THE US and Ukraine were left isolated at the United Nations on Thursday night as they opposed condemning the glorification of nazism.

Only Pacific Ocean archipelago Palau joined Washington and the Kiev regime it supports in voting against the resolution co-authored by 55 states, including Russia, which passed with 131 votes in favour.

There were 48 abstentions in the vote by the UN social, humanitarian and cultural affairs committee, mostly from states in the EU, which also backed the 2014 Kiev coup.

US deputy representative to the economic and social council Stefanie Amadeo claimed the motion was “politicised” and restricted “freedom of expression and association.”

The text expressed “deep concern about the glorification, in any form, of the nazi movement, neonazism and former members of the Waffen SS organisation.”

That includes erecting monuments and memorials and holding public demonstrations celebrating nazism past and present.
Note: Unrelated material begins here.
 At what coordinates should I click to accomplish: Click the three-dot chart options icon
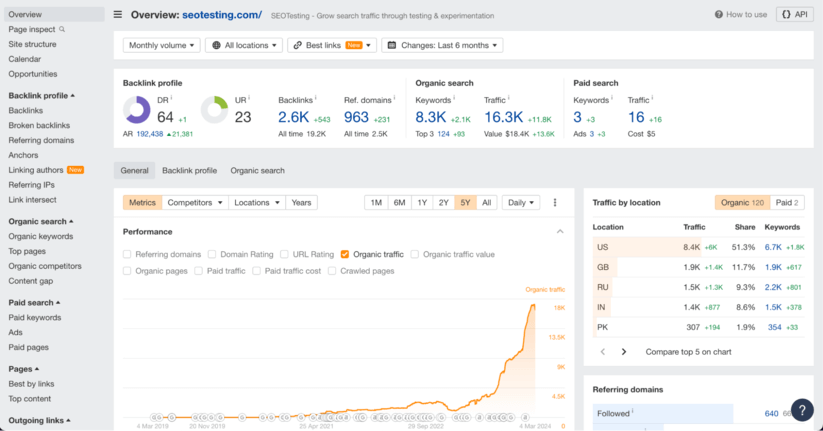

Since 2014, Ukraine has seen frequent marches and rallies in honour of World War II nazi collaborator Stepan Bandera and the quisling Galician SS divisions — some attended by MPs.
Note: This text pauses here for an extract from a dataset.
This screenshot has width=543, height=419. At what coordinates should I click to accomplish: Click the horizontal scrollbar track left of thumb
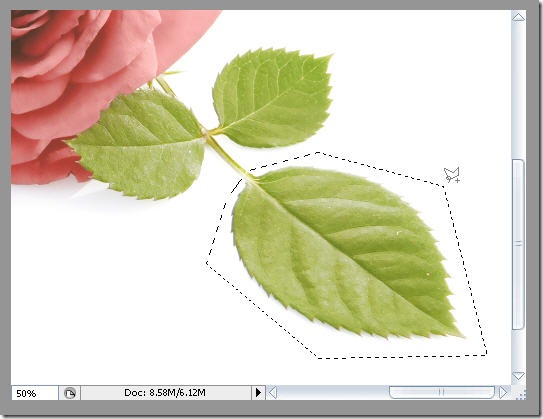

Members of the far-right Svoboda party and the neonazi paramilitary Aidar and Azov battalions occupy senior government, military and police positions.

In the Baltic states, authorities have allowed surviving members of their SS divisions to march in a mockery of military veterans’ parades.The text also condemned “contemporary forms of racism, racial discrimination, xenophobia and related intolerance.”
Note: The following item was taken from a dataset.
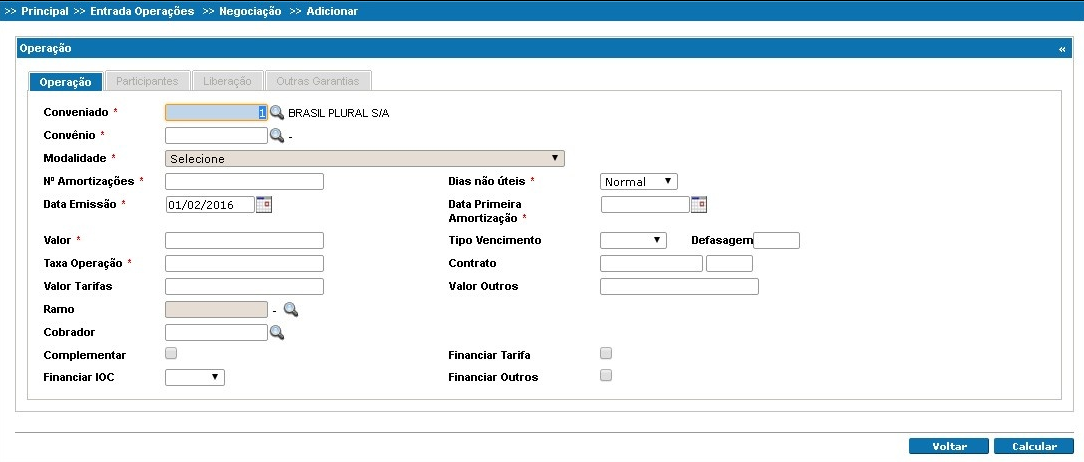Click the Ramo search magnifier icon

pos(291,310)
But Ms Amadeo said: “This resolution’s recommendations to limit freedom of expression, freedom of association and the right to peaceful assembly contravene the principles enshrined in the Universal Declaration of Human Rights and must be opposed.”

The resolution also opposed ongoing attempts to “desecrate or demolish monuments erected in remembrance of those who fought against nazism during the second world war,” along with Holocaust denial.

In an apparent reference to the Baltic states, Russian Foreign Ministry human rights director Anatoly Viktorov said some countries are “waging a war with monuments of those who fought nazism” and rewriting history to to turn World War II nazi collaborators “into national heroes.”

A statement from resolution co-sponsor Belarus hit out at “the deliberate efforts of individual countries to rewrite history and distort and revise the results of World War II.”